To this end, city staff must have two sets of documents from Galichia.  One, it must have a full capabilities statement demonstrating that it has the management, technical, and financial capabilities and experience to develop and operate a site of this kind and size.  Two, it must have a comprehensive business plan including a market analysis of the demand for its services and the prospects for generating the revenues for sustained profitability and sufficient tax payments to cover the city’s costs for infrastructure and services.

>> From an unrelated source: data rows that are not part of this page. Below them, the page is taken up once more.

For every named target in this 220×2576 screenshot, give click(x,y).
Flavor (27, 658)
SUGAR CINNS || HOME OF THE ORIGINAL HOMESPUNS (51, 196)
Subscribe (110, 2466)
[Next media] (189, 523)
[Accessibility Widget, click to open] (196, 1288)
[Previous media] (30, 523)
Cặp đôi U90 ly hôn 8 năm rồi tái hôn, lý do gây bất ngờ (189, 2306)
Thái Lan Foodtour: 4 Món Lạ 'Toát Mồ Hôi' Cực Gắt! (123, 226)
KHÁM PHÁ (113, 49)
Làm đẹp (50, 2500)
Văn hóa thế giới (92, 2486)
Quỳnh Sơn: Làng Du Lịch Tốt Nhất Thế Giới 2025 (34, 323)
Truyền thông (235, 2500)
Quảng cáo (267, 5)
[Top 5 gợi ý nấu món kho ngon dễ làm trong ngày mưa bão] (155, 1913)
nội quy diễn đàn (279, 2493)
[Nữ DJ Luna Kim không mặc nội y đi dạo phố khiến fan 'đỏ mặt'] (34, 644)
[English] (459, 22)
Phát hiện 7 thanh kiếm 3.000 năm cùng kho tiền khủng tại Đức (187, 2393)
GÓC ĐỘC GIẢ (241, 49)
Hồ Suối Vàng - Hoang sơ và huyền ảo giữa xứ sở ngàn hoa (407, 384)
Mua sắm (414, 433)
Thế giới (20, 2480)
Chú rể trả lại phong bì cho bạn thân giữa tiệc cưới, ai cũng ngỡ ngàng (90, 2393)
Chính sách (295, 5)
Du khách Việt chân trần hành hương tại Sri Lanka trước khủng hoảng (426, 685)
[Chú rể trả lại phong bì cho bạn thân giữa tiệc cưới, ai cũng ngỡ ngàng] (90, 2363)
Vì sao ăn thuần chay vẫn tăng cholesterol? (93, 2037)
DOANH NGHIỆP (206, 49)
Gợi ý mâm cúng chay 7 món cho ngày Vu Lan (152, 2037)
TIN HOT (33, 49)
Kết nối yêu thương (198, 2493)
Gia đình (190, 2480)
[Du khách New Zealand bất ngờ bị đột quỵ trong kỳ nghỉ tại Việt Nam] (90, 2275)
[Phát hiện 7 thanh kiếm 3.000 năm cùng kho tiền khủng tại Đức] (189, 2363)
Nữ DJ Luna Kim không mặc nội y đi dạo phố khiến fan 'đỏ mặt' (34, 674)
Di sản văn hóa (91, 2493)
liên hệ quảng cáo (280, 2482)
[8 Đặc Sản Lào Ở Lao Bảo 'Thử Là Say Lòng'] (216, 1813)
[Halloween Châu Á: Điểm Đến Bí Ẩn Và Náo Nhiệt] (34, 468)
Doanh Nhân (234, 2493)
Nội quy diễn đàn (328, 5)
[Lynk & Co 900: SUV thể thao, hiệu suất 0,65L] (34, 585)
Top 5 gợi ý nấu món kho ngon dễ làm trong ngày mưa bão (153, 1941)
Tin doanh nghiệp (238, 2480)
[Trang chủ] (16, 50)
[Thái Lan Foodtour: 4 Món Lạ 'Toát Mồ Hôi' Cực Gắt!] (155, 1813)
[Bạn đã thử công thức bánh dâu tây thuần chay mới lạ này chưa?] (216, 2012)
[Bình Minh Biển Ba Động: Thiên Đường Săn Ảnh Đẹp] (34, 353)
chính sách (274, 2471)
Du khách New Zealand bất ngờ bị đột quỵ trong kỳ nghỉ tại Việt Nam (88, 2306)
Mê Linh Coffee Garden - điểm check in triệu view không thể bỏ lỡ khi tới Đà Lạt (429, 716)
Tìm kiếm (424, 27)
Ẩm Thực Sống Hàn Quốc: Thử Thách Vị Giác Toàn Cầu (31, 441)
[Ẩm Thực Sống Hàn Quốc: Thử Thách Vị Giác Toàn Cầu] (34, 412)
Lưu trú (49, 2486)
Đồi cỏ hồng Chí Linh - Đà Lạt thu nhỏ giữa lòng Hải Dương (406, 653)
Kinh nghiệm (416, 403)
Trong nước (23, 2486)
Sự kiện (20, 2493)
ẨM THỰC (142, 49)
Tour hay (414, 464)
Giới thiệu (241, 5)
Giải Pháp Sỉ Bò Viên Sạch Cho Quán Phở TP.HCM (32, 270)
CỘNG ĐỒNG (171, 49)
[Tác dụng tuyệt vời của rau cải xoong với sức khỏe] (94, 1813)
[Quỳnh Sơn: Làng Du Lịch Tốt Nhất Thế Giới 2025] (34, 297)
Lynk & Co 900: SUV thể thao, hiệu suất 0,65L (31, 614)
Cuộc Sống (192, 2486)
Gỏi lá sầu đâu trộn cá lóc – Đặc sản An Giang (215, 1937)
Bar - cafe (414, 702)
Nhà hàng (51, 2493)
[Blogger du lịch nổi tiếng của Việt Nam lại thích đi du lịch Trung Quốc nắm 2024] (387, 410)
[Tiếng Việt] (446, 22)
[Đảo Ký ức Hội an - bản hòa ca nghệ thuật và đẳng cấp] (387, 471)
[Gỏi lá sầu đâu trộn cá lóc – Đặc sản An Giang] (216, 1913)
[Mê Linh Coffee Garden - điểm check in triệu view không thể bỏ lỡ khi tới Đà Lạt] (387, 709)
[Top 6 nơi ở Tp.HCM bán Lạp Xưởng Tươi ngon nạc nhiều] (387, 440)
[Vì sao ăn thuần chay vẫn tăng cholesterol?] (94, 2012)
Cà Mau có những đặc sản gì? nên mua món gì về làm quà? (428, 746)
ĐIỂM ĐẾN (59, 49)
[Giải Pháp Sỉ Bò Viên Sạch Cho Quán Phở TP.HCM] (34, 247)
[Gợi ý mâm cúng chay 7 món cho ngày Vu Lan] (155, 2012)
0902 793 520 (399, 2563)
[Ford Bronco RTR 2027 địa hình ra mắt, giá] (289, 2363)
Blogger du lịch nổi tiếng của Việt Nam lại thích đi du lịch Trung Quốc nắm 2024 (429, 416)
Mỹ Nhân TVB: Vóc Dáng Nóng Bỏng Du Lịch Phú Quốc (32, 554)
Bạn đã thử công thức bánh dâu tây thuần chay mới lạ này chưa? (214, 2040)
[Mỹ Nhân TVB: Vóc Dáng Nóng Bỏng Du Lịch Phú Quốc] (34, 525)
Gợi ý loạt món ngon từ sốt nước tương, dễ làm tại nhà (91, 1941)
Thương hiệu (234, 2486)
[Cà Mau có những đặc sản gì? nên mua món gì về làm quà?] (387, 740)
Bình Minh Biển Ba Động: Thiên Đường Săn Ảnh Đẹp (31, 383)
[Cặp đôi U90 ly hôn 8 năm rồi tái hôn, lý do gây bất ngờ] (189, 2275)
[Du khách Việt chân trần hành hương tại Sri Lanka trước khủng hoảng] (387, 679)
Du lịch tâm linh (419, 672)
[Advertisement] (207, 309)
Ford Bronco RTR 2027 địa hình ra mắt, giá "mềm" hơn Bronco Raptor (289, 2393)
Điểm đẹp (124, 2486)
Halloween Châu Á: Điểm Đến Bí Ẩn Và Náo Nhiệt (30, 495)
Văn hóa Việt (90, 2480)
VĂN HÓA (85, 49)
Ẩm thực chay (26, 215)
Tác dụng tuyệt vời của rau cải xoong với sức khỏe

I doubt that Galichia is qualified or competent to do what it proposes.  It appears not to have done its homework on the professional market, the demographics, or the socio-economics of Las Cruces.  As it is, the two hospitals in the city, Memorial Medical Center and Mountain View Medical Center, are currently operating at one-half and two-thirds of capacity, respectively.  As a result, one of the hospitals is laying off professionals.  The likelihood that a specialized cardiac-care center would attract enough business seems problematic.  The many cardiologists in the city would provide intense competition.  And relatively few Las Cruceans have supplemental health-insurance policies to accommodate more-than-Medicare-level payments.  The likelihood that Galichia could keep most of its 48, not to mention 60, beds filled with heart-disease patients seems more problematic.   Thus, the odds are that Galichia would operate at less than capacity and not generate adequate profits or tax revenues.

As in the case with CITE, so in the case of Galichia: caution is in order.  I have suggested some of the steps which the city can and should take between now and the various deadlines for planning commission and city council decisions.  In addition, it is imperative that the public has ready access to all requisite information in time to participate meaningfully in the decision-making process.